**Problem details**
Look below for the line with "The height and". Retype it and every line after it to the end, exactly, but leave out the pictures.

**Given data**
########################################
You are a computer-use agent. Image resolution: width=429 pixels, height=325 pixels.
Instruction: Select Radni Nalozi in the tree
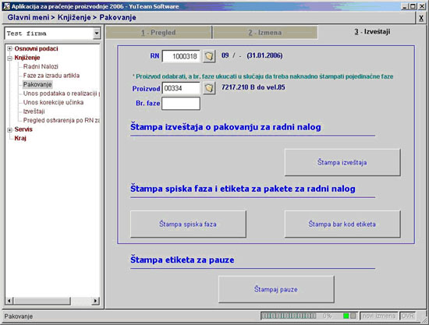coord(41,66)
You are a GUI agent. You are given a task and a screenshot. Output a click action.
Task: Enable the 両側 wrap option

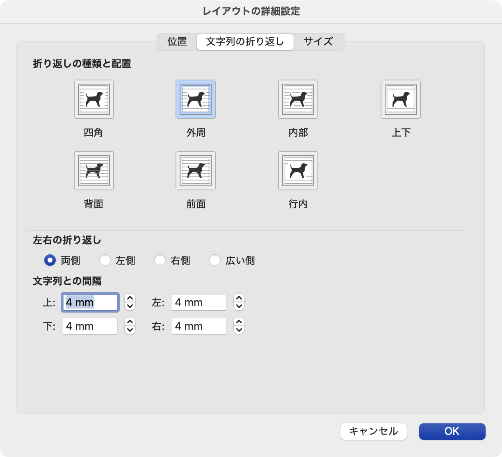(50, 260)
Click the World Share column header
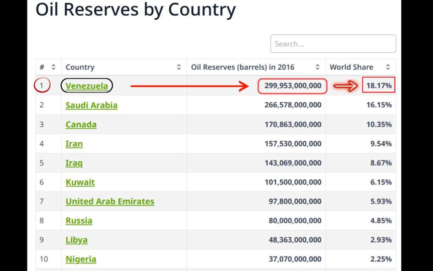The image size is (433, 271). (x=351, y=67)
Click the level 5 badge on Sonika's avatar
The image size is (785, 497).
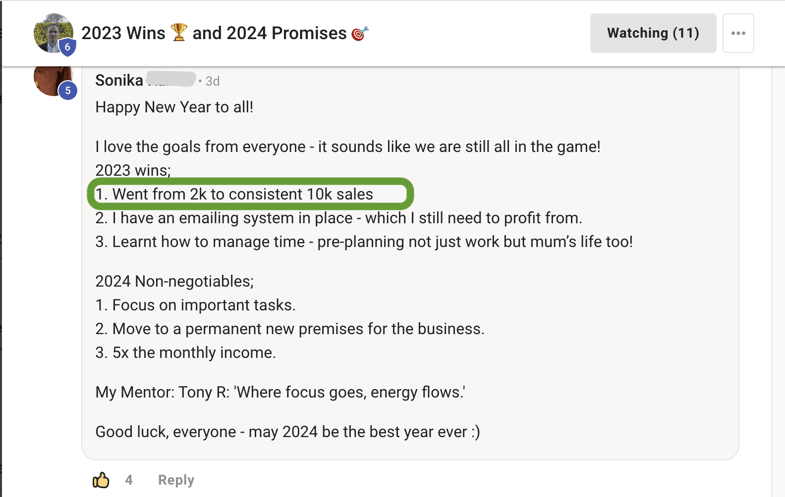[68, 91]
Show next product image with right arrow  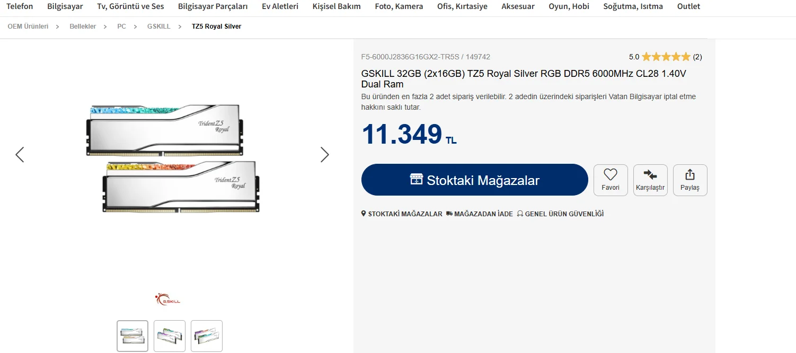point(325,154)
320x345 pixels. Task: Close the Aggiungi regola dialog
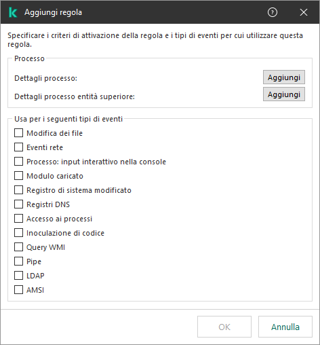coord(304,12)
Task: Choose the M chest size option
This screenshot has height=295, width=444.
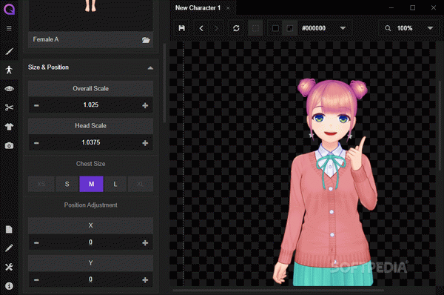Action: point(91,184)
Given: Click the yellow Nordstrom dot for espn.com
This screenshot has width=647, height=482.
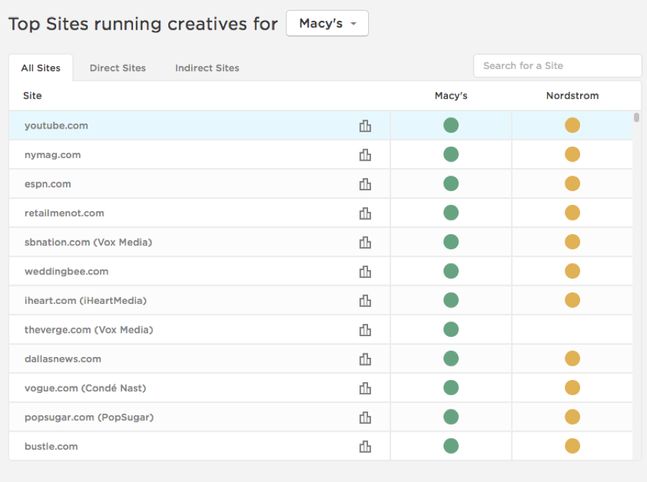Looking at the screenshot, I should point(572,184).

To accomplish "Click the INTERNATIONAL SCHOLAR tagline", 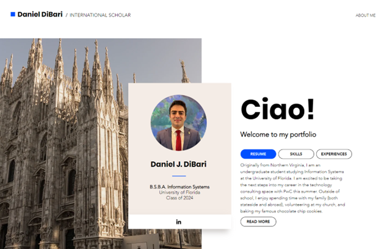I will pyautogui.click(x=100, y=15).
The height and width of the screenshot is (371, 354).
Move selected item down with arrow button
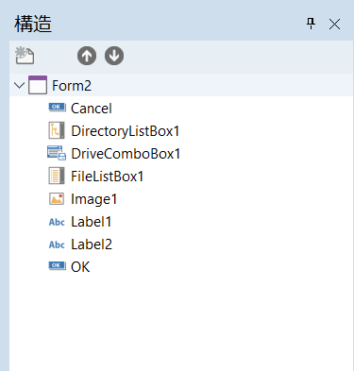114,56
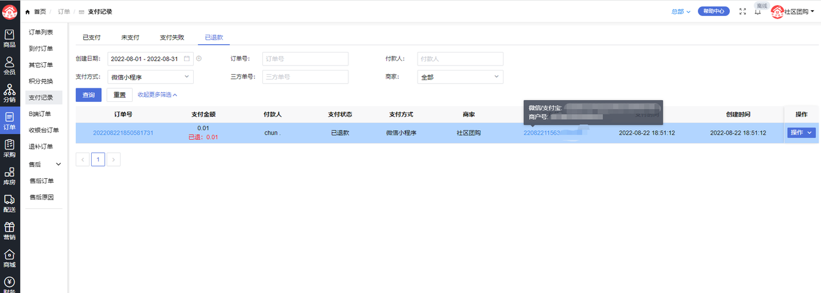Open 分销 distribution icon in sidebar
The image size is (821, 293).
[x=10, y=93]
########################################
**Answer for this exercise**
The height and width of the screenshot is (371, 354).
Move selected item down with arrow button
114,56
Open 分销 distribution icon in sidebar
The image size is (821, 293).
[x=10, y=93]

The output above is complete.